[Record excerpts — start]

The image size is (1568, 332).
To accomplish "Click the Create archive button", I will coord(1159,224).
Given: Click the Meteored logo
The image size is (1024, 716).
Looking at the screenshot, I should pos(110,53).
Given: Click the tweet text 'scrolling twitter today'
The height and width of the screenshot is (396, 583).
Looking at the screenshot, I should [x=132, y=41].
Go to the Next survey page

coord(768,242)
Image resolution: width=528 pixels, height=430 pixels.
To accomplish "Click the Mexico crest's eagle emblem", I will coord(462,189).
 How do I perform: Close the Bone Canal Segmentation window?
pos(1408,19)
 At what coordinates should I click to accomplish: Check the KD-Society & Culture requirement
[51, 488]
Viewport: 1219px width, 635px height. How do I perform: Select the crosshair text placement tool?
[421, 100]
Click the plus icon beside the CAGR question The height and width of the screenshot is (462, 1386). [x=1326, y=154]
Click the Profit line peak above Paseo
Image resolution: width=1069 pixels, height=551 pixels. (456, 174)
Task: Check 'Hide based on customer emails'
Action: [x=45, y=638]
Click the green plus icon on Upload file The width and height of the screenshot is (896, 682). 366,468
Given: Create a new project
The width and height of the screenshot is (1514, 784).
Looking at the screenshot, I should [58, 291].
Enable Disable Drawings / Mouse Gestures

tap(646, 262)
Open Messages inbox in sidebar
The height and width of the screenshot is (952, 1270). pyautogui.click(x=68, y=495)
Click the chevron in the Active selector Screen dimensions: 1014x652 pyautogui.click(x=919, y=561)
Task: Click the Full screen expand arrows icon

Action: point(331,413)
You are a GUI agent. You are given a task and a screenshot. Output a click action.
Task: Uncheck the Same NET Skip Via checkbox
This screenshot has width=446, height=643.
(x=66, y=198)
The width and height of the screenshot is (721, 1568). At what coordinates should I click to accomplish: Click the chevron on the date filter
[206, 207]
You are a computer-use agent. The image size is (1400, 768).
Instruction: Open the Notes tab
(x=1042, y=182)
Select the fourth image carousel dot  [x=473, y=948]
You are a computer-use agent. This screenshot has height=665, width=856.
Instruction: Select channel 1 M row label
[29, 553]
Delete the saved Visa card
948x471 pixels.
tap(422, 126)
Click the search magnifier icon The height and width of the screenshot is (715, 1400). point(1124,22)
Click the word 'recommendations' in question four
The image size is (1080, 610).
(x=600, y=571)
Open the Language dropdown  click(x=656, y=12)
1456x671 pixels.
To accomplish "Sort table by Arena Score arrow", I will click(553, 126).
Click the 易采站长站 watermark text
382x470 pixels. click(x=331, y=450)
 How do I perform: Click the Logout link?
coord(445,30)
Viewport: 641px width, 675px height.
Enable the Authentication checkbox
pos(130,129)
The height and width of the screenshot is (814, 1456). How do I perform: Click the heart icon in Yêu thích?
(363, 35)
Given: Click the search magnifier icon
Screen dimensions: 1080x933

[Record excerpts — finish]

▶ [Task instructions]:
Exactly as given, restate all the lines above.

▶ [Task result]:
The image size is (1568, 332).
To accomplish "Click the Create archive button", I will coord(1159,224).
Given: Click the Meteored logo
The image size is (1024, 716).
Looking at the screenshot, I should pos(110,53).
Given: Click the tweet text 'scrolling twitter today'
The height and width of the screenshot is (396, 583).
Looking at the screenshot, I should [x=132, y=41].
Go to the Next survey page

coord(768,242)
Image resolution: width=528 pixels, height=430 pixels.
To accomplish "Click the Mexico crest's eagle emblem", I will coord(462,189).
 How do I perform: Close the Bone Canal Segmentation window?
pos(1408,19)
 At what coordinates should I click to accomplish: Check the KD-Society & Culture requirement
[51, 488]
Viewport: 1219px width, 635px height. How do I perform: Select the crosshair text placement tool?
[421, 100]
Click the plus icon beside the CAGR question The height and width of the screenshot is (462, 1386). [x=1326, y=154]
Click the Profit line peak above Paseo
Image resolution: width=1069 pixels, height=551 pixels. (456, 174)
Task: Check 'Hide based on customer emails'
Action: [x=45, y=638]
Click the green plus icon on Upload file The width and height of the screenshot is (896, 682). 366,468
Given: Create a new project
The width and height of the screenshot is (1514, 784).
Looking at the screenshot, I should [58, 291].
Enable Disable Drawings / Mouse Gestures

tap(646, 262)
Open Messages inbox in sidebar
The height and width of the screenshot is (952, 1270). pyautogui.click(x=68, y=495)
Click the chevron in the Active selector Screen dimensions: 1014x652 pyautogui.click(x=919, y=561)
Task: Click the Full screen expand arrows icon

Action: point(331,413)
You are a GUI agent. You are given a task and a screenshot. Output a click action.
Task: Uncheck the Same NET Skip Via checkbox
This screenshot has width=446, height=643.
(x=66, y=198)
The width and height of the screenshot is (721, 1568). At what coordinates should I click to accomplish: Click the chevron on the date filter
[206, 207]
You are a computer-use agent. The image size is (1400, 768).
Instruction: Open the Notes tab
(x=1042, y=182)
Select the fourth image carousel dot  [x=473, y=948]
You are a computer-use agent. This screenshot has height=665, width=856.
Instruction: Select channel 1 M row label
[29, 553]
Delete the saved Visa card
948x471 pixels.
tap(422, 126)
Click the search magnifier icon The height and width of the screenshot is (715, 1400). point(1124,22)
Click the word 'recommendations' in question four
The image size is (1080, 610).
(x=600, y=571)
Open the Language dropdown  click(x=656, y=12)
1456x671 pixels.
To accomplish "Sort table by Arena Score arrow", I will click(553, 126).
Click the 易采站长站 watermark text
382x470 pixels. click(x=331, y=450)
 How do I perform: Click the Logout link?
coord(445,30)
Viewport: 641px width, 675px height.
Enable the Authentication checkbox
pos(130,129)
The height and width of the screenshot is (814, 1456). How do I perform: Click the heart icon in Yêu thích?
(363, 35)
Given: Click the search magnifier icon
Screen dimensions: 1080x933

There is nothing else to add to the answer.